[[ Data under study, beginning ]]

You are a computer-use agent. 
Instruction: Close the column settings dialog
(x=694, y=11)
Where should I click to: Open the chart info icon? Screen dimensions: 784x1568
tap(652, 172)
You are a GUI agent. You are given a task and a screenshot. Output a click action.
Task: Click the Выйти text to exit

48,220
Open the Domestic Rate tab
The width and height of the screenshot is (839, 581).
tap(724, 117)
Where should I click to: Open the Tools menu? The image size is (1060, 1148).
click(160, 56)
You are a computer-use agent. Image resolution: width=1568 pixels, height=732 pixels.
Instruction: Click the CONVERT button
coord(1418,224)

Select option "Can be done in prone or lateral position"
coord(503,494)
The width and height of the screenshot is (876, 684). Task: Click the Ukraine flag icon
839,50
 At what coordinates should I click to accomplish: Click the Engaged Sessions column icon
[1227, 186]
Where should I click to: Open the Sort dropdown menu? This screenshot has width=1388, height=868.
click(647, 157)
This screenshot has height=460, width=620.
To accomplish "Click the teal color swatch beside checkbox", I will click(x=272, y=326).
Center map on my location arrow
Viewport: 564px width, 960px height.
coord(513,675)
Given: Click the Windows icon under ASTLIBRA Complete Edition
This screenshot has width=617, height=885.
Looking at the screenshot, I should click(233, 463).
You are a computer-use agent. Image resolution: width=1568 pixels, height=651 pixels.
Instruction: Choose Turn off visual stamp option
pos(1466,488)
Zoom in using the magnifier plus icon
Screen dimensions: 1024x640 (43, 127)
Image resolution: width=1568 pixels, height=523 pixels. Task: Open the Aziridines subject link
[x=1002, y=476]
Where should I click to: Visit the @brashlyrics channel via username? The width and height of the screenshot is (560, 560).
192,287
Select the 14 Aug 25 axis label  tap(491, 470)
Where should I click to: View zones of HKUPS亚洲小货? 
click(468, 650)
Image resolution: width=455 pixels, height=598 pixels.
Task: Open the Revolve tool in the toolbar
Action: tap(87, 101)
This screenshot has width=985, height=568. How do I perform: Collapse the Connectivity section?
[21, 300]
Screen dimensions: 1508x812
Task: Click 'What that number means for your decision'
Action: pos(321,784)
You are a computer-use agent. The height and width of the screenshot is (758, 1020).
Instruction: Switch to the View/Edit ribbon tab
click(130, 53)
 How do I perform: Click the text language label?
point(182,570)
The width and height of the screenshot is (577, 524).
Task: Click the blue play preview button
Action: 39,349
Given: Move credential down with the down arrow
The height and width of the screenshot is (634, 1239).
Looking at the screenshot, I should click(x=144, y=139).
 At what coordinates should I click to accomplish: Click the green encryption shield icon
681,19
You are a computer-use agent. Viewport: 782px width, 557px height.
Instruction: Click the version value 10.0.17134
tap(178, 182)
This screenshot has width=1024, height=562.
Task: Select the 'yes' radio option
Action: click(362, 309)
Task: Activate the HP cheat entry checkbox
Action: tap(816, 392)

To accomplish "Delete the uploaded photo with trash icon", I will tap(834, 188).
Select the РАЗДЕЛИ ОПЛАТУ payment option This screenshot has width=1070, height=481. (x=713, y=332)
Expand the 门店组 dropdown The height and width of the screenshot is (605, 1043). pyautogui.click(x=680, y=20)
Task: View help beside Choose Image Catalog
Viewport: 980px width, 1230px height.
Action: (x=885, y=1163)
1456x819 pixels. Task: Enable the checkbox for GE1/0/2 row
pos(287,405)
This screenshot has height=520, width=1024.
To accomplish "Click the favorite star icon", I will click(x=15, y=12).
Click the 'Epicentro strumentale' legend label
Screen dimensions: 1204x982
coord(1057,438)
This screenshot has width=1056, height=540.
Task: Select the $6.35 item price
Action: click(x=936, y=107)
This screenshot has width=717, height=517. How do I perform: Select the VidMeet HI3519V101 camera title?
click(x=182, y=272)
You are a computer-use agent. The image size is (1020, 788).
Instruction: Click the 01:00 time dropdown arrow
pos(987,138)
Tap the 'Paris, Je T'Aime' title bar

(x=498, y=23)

[[ Data under study, end ]]

◆ **Task objective**:
Where a line of the data holds "with", show that line.

◆ **Exercise response**:
Given: Move credential down with the down arrow
To accomplish "Delete the uploaded photo with trash icon", I will tap(834, 188).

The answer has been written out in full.